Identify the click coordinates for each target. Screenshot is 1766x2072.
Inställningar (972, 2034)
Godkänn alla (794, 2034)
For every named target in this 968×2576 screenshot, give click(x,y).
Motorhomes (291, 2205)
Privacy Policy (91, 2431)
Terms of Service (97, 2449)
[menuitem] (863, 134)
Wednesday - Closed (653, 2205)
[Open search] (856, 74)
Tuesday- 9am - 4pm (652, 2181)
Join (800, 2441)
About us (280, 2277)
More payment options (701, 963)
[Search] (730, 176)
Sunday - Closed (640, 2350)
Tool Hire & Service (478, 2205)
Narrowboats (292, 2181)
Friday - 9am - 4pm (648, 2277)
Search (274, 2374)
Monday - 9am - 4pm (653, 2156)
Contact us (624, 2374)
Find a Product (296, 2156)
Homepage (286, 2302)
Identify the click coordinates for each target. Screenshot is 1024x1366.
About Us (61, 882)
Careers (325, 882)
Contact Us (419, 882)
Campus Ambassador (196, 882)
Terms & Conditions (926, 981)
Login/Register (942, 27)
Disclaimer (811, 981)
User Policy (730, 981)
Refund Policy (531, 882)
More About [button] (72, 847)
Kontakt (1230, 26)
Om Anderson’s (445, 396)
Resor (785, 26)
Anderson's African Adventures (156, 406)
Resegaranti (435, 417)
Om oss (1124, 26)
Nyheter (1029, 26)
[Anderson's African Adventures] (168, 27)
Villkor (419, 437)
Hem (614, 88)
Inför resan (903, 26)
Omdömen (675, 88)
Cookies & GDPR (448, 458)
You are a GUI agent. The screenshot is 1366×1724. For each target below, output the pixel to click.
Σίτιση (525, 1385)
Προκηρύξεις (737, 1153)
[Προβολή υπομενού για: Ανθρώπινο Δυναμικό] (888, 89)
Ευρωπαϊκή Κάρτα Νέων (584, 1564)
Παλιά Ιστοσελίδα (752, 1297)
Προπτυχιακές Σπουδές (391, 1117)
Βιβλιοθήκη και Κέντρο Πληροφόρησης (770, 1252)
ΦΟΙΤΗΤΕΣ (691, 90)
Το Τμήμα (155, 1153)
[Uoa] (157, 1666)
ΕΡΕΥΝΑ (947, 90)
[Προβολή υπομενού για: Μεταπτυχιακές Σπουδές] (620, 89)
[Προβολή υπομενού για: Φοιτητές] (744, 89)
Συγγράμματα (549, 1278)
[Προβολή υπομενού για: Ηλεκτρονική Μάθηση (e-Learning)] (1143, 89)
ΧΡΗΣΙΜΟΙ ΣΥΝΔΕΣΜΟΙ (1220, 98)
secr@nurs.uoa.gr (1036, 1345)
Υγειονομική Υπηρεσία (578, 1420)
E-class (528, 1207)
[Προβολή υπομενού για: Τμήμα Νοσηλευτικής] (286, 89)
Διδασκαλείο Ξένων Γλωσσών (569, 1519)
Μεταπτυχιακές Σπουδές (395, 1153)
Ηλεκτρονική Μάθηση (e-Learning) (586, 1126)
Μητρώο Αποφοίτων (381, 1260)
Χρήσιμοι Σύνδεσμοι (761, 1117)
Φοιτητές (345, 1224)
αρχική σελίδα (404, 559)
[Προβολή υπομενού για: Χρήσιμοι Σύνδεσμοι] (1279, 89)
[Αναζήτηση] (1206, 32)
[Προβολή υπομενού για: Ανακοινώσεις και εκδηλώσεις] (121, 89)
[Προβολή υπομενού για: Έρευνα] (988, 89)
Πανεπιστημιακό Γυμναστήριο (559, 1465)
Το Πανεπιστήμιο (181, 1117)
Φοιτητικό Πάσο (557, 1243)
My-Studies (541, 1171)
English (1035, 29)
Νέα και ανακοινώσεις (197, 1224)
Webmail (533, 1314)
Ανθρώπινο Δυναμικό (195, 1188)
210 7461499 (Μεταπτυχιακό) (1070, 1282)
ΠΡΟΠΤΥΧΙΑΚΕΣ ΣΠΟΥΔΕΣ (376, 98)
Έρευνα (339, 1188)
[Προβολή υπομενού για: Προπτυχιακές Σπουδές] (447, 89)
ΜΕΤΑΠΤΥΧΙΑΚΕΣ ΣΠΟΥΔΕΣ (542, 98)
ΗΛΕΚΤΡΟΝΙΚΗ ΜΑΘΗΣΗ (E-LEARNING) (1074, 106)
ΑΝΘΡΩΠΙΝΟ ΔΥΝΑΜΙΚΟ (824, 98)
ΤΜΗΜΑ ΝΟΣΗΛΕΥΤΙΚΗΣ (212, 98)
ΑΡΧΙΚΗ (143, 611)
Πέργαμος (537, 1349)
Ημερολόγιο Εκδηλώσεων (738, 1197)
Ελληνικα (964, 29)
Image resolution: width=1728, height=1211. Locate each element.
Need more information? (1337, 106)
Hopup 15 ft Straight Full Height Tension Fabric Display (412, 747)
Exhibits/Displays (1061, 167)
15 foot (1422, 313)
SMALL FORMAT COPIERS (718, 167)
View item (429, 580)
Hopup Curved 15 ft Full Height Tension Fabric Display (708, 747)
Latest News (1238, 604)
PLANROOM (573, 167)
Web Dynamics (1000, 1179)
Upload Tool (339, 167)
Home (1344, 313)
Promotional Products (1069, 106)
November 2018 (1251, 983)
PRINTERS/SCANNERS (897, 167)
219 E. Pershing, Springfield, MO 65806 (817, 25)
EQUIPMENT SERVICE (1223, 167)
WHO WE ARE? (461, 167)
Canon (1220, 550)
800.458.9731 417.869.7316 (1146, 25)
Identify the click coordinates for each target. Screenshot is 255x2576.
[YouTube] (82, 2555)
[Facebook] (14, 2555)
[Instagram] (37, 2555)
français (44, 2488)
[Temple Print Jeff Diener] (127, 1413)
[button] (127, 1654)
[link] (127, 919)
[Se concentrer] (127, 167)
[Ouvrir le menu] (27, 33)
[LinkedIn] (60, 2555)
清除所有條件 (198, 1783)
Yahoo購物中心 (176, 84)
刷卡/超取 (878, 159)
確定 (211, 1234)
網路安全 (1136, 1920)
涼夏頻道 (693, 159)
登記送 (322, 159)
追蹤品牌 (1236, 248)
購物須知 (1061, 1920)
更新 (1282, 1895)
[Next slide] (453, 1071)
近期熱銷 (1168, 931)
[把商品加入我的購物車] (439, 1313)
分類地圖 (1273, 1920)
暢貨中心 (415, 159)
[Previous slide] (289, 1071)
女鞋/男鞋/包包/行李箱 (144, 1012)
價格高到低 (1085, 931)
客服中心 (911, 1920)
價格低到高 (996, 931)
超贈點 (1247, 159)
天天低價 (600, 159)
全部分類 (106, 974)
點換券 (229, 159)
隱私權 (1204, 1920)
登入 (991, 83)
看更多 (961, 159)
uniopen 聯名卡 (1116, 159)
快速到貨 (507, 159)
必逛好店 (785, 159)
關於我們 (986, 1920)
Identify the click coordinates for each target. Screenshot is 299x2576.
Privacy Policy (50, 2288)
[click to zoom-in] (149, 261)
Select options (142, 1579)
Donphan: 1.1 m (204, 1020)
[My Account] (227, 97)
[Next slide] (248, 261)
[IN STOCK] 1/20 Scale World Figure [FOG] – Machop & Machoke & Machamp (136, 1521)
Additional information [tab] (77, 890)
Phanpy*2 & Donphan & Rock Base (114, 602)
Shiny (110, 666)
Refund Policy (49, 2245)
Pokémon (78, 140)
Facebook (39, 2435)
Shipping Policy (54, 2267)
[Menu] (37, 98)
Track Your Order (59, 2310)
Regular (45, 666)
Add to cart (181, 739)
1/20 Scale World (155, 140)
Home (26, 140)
* * *
* TRY IT *
For each line in the data that contains the string "ΣΠΟΥΔΕΣ", give a copy of that line.

* EXERCISE OUTPUT *
ΠΡΟΠΤΥΧΙΑΚΕΣ ΣΠΟΥΔΕΣ (376, 98)
ΜΕΤΑΠΤΥΧΙΑΚΕΣ ΣΠΟΥΔΕΣ (542, 98)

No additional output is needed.